News Release

Elder Sitati addresses media in East Africa about the Nairobi, Kenya Temple

Temple Blessings For Africa

The Public Affairs office of the Africa Southeast Area and the Kenya National Public Affairs Council have hosted a historic media event in Nairobi, where journalists and senior editors interacted with Elder Joseph W. Sitati, a senior representative of The Church of Jesus Christ of Latter-day Saints.

Elder Sitati, a Kenyan, was sustained as a General Authority Seventy of The Church of Jesus Christ of Latter-day Saints on April 4, 2009, becoming the first black African to hold the office.  The media event follows the announcement on April 2, 2017 by the Church of a plan to build a temple in East Africa.

The plan to build the temple in Nairobi, Kenya was announced by President Thomas S. Monson during the Sunday session of General Conference, pushing to eight the number of temples either announced, operating or under construction in Africa.


In his keynote address to journalists, Church representatives and government officials, Elder Sitati reiterated the importance of temples. He also shared a history of the Church and of The Book of Mormon, which Church members consider to be another testament of Jesus Christ.

“The Book of Mormon teaches and testifies that temples have always been central in the worship of righteous followers of Jesus Christ,” Elder Sitati said in his address. “When a Latter-day Saint goes to the temple for himself or herself, he or she participates in ordinances that if they remain faithful will receive the blessings of the gospel. They help others who died without the gospel so they can receive the same ordinances.”

“To every Latter-day Saint,” Elder Sitati said, “the temple is the single, most highest spiritual aspiration and promise of our faith in God the Father and in our Saviour Jesus Christ. As we look to the temple we seek to become the disciples of Jesus Christ, to overcome our natural weaknesses and to rise to the stature of holiness to which Jesus Christ and God the Father invite us through the Gospel.”



Elder Sitati also related a miracle that happened after his family set a goal to go to the temple in 1991. The journey to the Johannesburg temple would have taken seven days by road and require driving with young children through countries in which there was still conflict back then.

He started saving money and planning the trip, but then a friend who had heard of this plan suddenly came to their rescue, and organized for him and his family to fly to Johannesburg. He said a temple in Nairobi will mean that for most members – including those from Uganda, Burundi, Rwanda and Ethiopia – the temple will only be a day’s travel away.

Elder Sitati also extended an invitation to those that would like to know more about the Church, saying: “Come and see for yourself how we worship.”
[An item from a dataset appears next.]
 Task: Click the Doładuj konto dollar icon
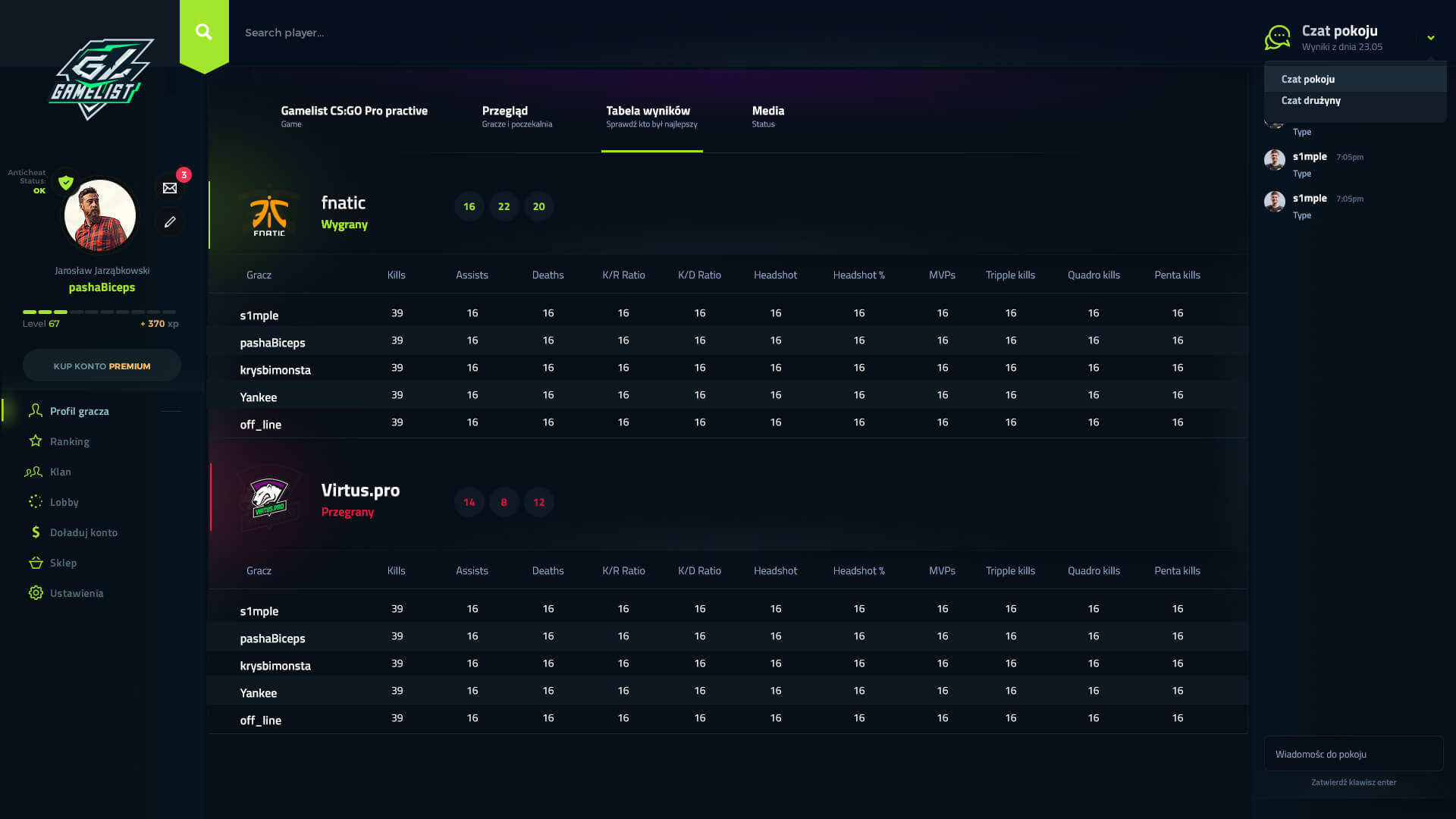36,532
Following his remarks, Elder Sitati then participated in a panel discussion to answer questions about the temples and the Church. The media event was also attended by journalists from neighbouring Uganda and Tanzania.


A date for the start of construction of the Nairobi temple is yet to be announced.

Currently, there are three operating temples on the African continent: Aba, Nigeria; Accra, Ghana and Johannesburg, South Africa; two are under construction: Kinshasa, Democratic Republic of the Congo, and Durban, South Africa. Two more were announced recently: Abidjan, Ivory Coast, and Harare, Zimbabwe.

Generally, construction of the temple can take anywhere from two to four years from the time that the temple is announced by the First Presidency. Members of the Church regard temples as the houses of the Lord Jesus Christ, where sacred ordinances are performed, including eternal marriages, family sealings and baptisms for the dead (ancestors).